Dr. Borgo begins by reviewing the biochemical underpinnings of MPS and alpha-mannosidosis, both lysosomal storage disorders characterized by impaired degradation of complex sugars due to enzyme deficiencies. He categorizes the typical orthopedic features seen in these diseases, including joint stiffness, muscular weakness, skeletal deformities, and growth delays, with an emphasis on early clinical indicators such as painless joint stiffness and reduced elbow pronation.

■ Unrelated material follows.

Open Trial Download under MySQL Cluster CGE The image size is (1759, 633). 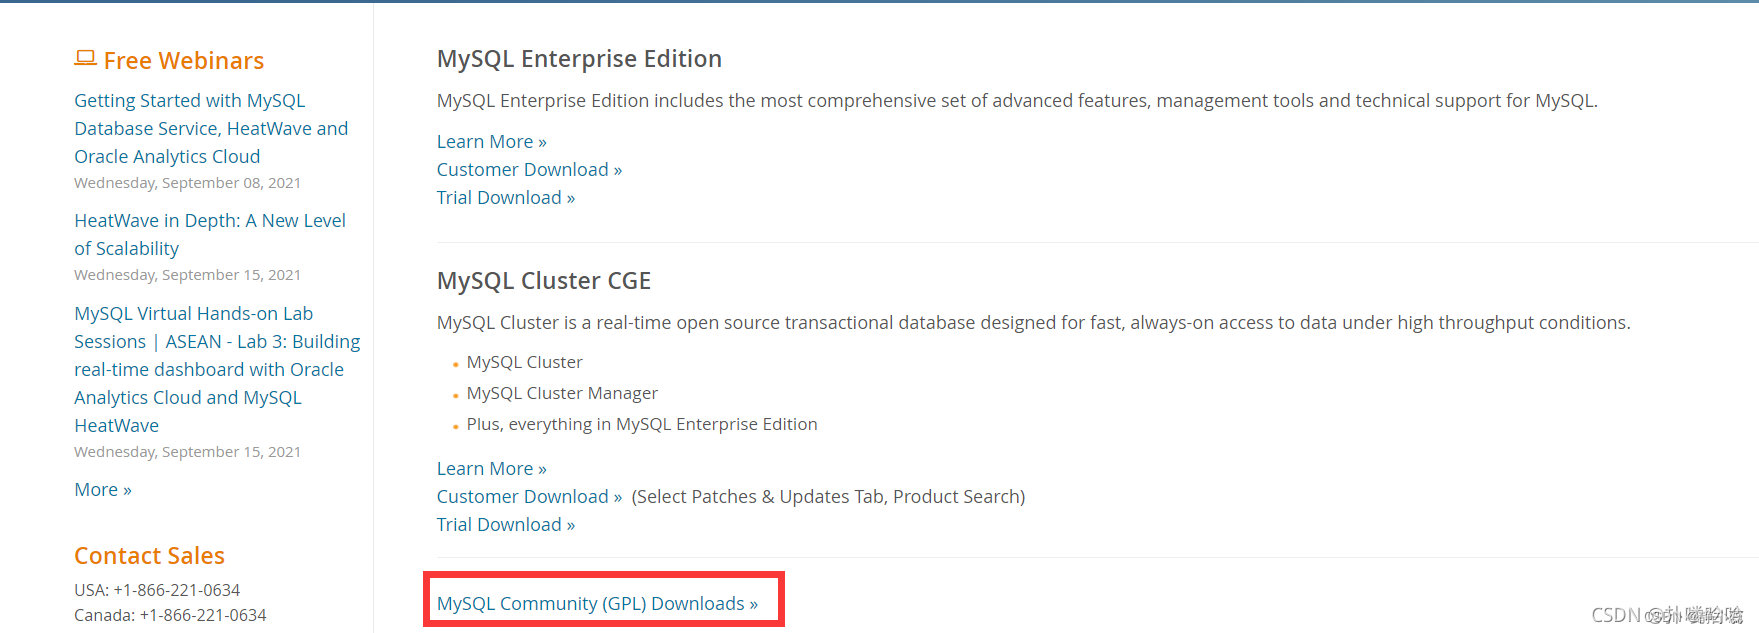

The presentation discusses the skeletal impact of these conditions across different body regions. In the spine, thoracolumbar kyphosis and cervical instability are common. In the upper limbs, trigger fingers (especially beyond the thumb) and carpal tunnel syndrome in children are flagged as strong indicators of underlying metabolic disease. In the hips, progressive loss of femoral head sphericity, acetabular dysplasia, and eventual joint degeneration are highlighted. The knees and ankles are often affected by valgus deformities and later arthritis, with options for surgical correction depending on timing and severity.
Dr. Borgo stresses that although enzyme replacement therapy (ERT) and hematopoietic stem cell transplantation (HSCT) may slow progression and reduce systemic symptoms, their impact on skeletal deformities remains limited. He presents detailed surgical strategies including osteotomies, physiodesis, and even joint replacement for severe hip and knee degeneration, noting challenges like lack of remodeling capacity in acetabular structures and implant fitting in short-statured patients.

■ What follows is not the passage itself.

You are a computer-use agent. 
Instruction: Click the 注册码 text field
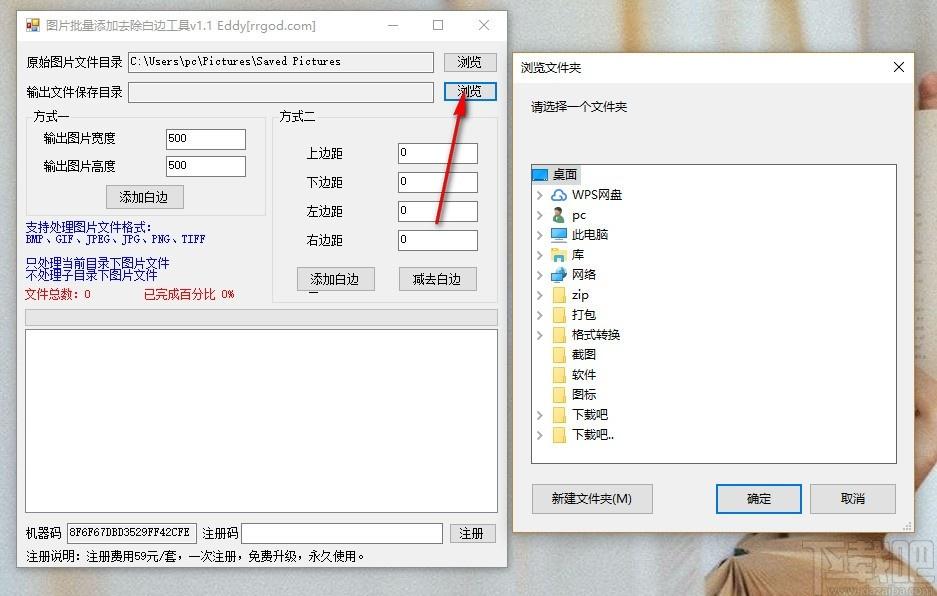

Special attention is given to the differences between MPS and alpha-mannosidosis. While musculoskeletal features overlap, alpha-mannosidosis typically lacks features like short stature and ossification delay. Scoliosis appears more frequently in alpha-mannosidosis, while classic deformities like platyspondyly and flat feet are more commonly observed in MPS.
The webinar concludes with key take-home messages: early orthopedic signs—especially painless joint stiffness, carpal tunnel syndrome, and thoracolumbar kyphosis—should prompt consideration of metabolic disease. Orthopedic surgeons must recognize their pivotal role in early diagnosis and in the multidisciplinary management of MPS and alpha-mannosidosis to optimize patient outcomes.